1. Clone the Repository

git clone https://github.com/param20h/PDF-Assistant-RAG.git
cd PDF-Assistant-RAG

2. Configure Environment

cp .env.example .env

Edit .env:

SECRET_KEY=your-strong-random-secret
DATABASE_URL=postgresql://pdf_rag_user:pdf_rag_pass@localhost:5432/pdf_rag
HF_TOKEN=hf_your_huggingface_token_here
UPLOAD_DIR=./data/uploads
CHROMA_PERSIST_DIR=./data/chroma_db
CELERY_BROKER_URL=redis://localhost:6379/0
CELERY_RESULT_BACKEND=redis://localhost:6379/1

Get your free HuggingFace token at huggingface.co/settings/tokens

Email Verification Setup (optional)

FRONTEND_URL=http://localhost:3000
MAIL_USERNAME=your_smtp_username
MAIL_PASSWORD=your_smtp_or_gmail_app_password
MAIL_FROM=your_sender_email@example.com
MAIL_SERVER=smtp.gmail.com
MAIL_PORT=587
MAIL_STARTTLS=True
MAIL_SSL_TLS=False

Without SMTP settings, registration returns a local verification link so contributors can test without email credentials.

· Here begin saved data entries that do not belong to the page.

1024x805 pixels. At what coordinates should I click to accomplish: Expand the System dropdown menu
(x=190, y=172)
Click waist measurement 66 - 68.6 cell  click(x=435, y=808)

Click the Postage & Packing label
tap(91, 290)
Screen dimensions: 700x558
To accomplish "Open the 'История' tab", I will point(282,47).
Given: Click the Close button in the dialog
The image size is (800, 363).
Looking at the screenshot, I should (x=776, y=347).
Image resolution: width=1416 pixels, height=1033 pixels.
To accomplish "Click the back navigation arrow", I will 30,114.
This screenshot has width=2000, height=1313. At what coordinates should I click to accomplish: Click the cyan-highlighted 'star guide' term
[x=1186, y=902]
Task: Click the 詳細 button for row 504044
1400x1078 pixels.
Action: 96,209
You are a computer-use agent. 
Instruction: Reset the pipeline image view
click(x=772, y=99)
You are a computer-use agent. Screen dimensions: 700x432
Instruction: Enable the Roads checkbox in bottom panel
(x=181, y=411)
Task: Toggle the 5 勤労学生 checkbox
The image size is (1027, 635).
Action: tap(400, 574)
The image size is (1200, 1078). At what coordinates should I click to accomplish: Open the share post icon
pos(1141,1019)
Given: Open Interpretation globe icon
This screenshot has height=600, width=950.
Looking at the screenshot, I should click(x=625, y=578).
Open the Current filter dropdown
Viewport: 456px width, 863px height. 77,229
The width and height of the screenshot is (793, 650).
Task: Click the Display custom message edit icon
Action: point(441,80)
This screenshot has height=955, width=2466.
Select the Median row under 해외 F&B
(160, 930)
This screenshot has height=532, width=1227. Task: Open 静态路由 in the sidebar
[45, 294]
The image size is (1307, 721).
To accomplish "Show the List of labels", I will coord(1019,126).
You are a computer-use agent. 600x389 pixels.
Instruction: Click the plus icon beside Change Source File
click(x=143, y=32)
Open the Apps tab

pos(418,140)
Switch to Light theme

3. Run with Docker (recommended)

# CPU-only (no GPU needed)
docker compose --profile cpu up --build

# GPU-accelerated (requires NVIDIA Container Toolkit)
docker compose --profile gpu up --build

# Also start pgAdmin at http://localhost:5050
docker compose --profile cpu --profile debug up --build
Service URL
Frontend http://localhost:3000
Backend API http://localhost:7860
API Docs http://localhost:7860/docs
pgAdmin http://localhost:5050 (debug profile)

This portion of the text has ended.